I wonder if "gallery" would actually still work. Technically it's still a covered passage that is open at one side. You could even just write it out as "the second floor opened into a rectangular gallery in the center." Since gallery carries connotations of viewing or looking down from above. It's also possible that if you dig up the proper architectural term for it no one other than architects will understand it.

https://www.britannica.com/technology/gallery

If you search for images of "second floor gallery" you'll find a few that look like what you're describing.
Yeah, of all the different terms I've seen now it still seems the most fitting as it can apply to a variety of different things. I ended up writing

Quote:At the building’s center was a large dining room, the second floor opening up above to form a balustraded gallery, and the vaulted ceiling was adorned with mosaics.

but of course I can always change it later if need be.
Sounds good! Not as good as mezbalchanine of course, but quite good.
(02-11-2019, 09:19 PM)bigcat1969 Wrote: [ -> ]Sounds good! Not as good as mezbalchanine of course, but quite good.

Mezbalchanine sounds like an illegal substance.
Looong time since the last update, and most of that time has been spent coming up with and writing a parallel storyline that is supposed to be interwoven with the existing chapters. So without further ado, I present to you:

Chapter 3b (which goes between chapters 3 and 4 and will, once everything is done, become chapter 4)

I quickly gave up on the idea of having antagonist chapters, since they would reveal too much about the underlying plot.
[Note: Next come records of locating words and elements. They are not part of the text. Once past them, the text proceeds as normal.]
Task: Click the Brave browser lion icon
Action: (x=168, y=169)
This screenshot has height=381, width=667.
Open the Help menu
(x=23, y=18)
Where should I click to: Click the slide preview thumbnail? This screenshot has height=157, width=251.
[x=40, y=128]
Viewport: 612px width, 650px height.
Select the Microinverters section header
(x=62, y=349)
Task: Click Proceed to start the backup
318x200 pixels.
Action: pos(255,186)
So I'm going with this. In fact, I think this slightly more laid back plotline works quite nicely with the adventuring and pure sword & sorcery elements. It kind of adds a bit of breathing room and contemplation.

Let me know what you think.
I just found out that the lingua franca of Westeros is called Common Tongue or Common, the exact same name as in Strands of Darkness. I'm trying to keep the GRRM associations to a minimum here (since no one's going to believe that I've only ever read the first book and gave up after that) so if you have any suggestions for a fitting term, I'm all ears.
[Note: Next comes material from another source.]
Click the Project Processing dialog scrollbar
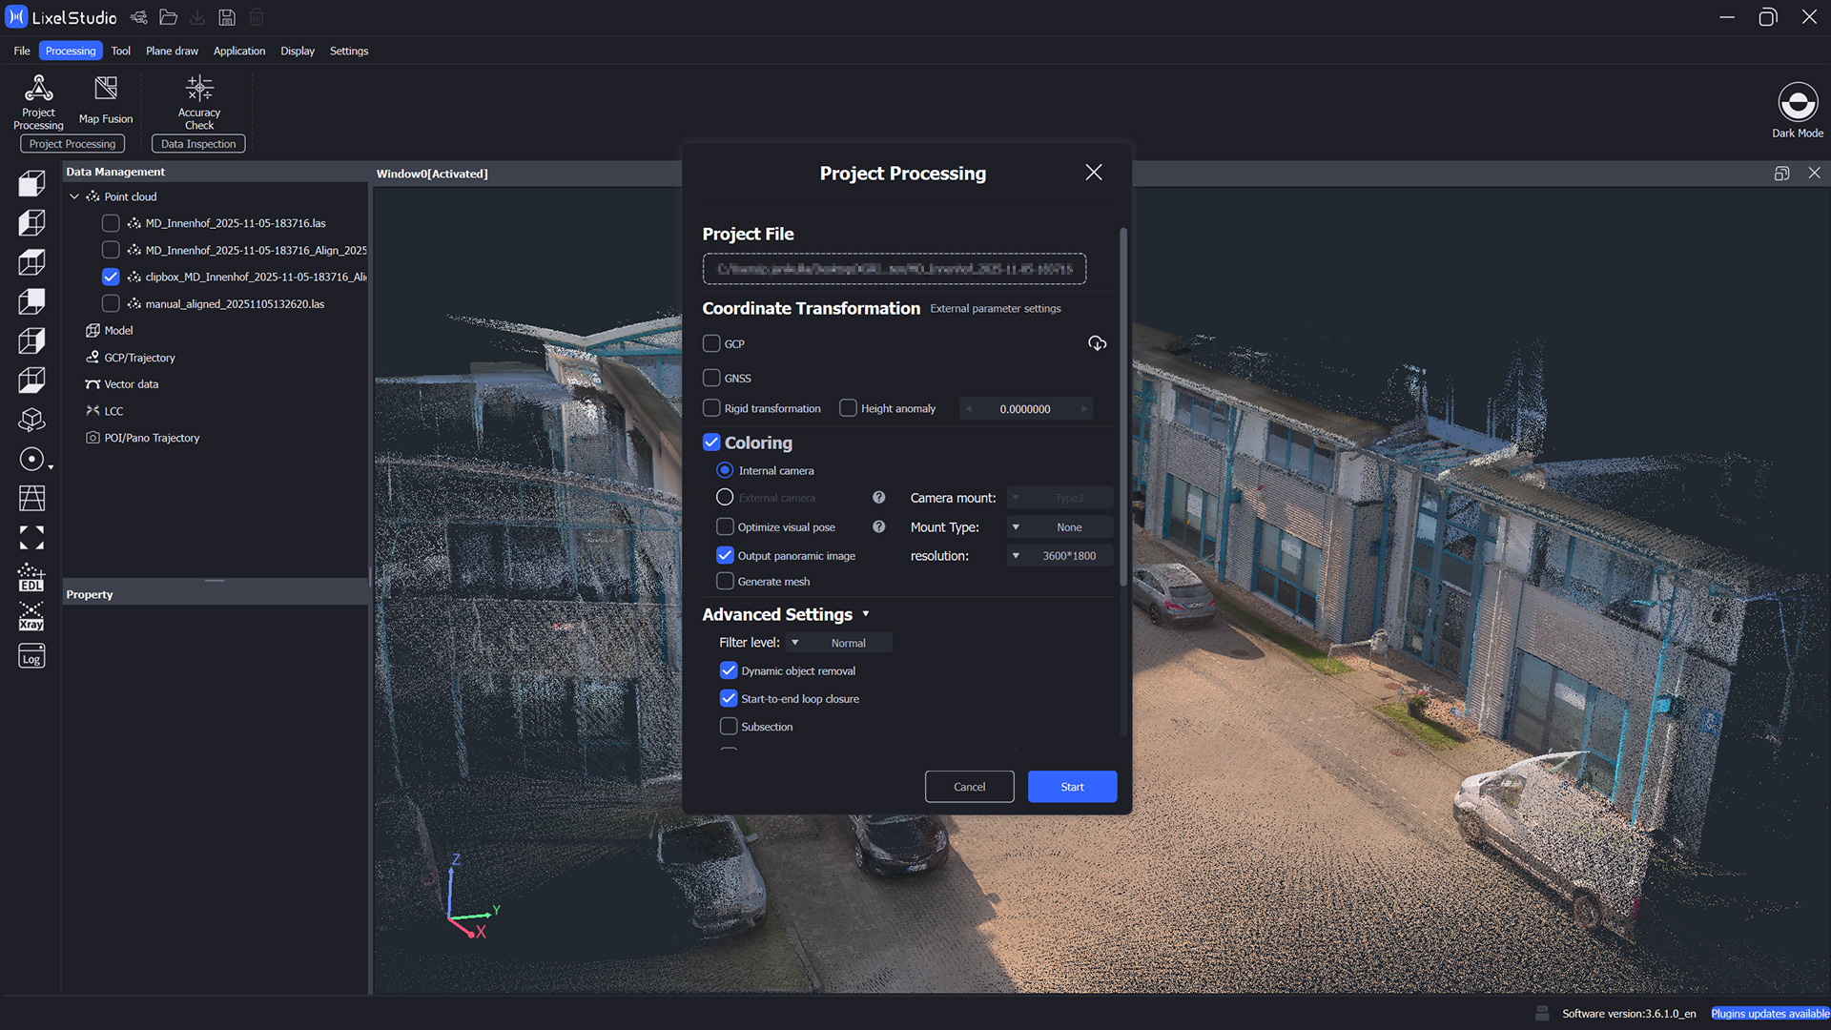Image resolution: width=1831 pixels, height=1030 pixels. pos(1123,405)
Languagethateveryonespeaks?

Allblather?

Lowchew?
(03-16-2019, 12:32 AM)Mattias Westlund Wrote: [ -> ]I just found out that the lingua franca of Westeros is called Common Tongue or Common, the exact same name as in Strands of Darkness. I'm trying to keep the GRRM associations to a minimum here (since no one's going to believe that I've only ever read the first book and gave up after that) so if you have any suggestions for a fitting term, I'm all ears.

Languagethateveryonespeaks?

Allblather?

Lowchew?

Maybe it's an opportunity for you to expand the lore of your world a bit. You can decide if there is a language that is as pervasive as English is in real life and just use that. I'm sure you've got all kinds of historical background in your head regarding all the various nations in your world, so maybe one of those languages?

Or maybe something like "trade-speak" or some such. Figure there must be some trading going on so some kind of verbal communication has to have evolved around it for it to be successful.

I promise I'll catch up on reading, too. Chapter 3b is on the list...
You could call it Pidgin. A pidgin is basically a language made up of other languages, very similar to a creole. Which, now that I've said that, Creole wouldn't be a bad choice either. In the real world, actual trade languages are often pidgins or creoles when there is a diverse mix of other languages about. Paupau New Guinea is a good example.